**What needs to be done:**
Reproduce each line of the entries that carries "icon".

** Data section follows **

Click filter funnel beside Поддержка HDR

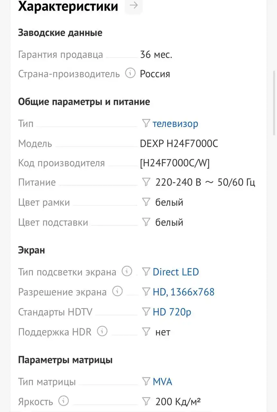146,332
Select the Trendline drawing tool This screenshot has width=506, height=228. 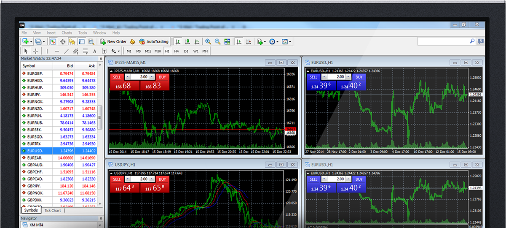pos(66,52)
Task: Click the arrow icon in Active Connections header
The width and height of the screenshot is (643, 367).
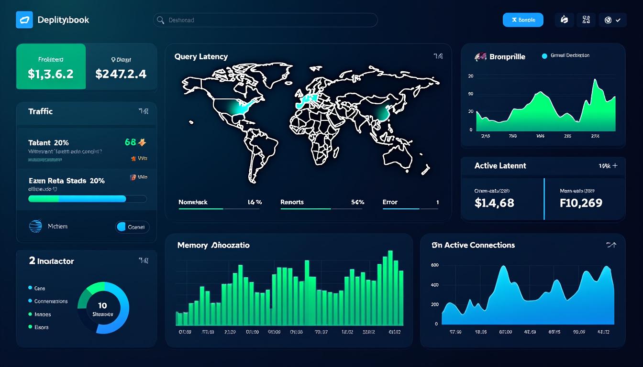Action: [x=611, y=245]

** End of Data section **
** Data section follows **

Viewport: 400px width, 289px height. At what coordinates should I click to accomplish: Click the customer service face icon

** End of Data section **

**Solution:**
Task: Click the arrow icon in Active Connections header
Viewport: 400px width, 289px height. At what coordinates should I click to accomplish: Click the customer service face icon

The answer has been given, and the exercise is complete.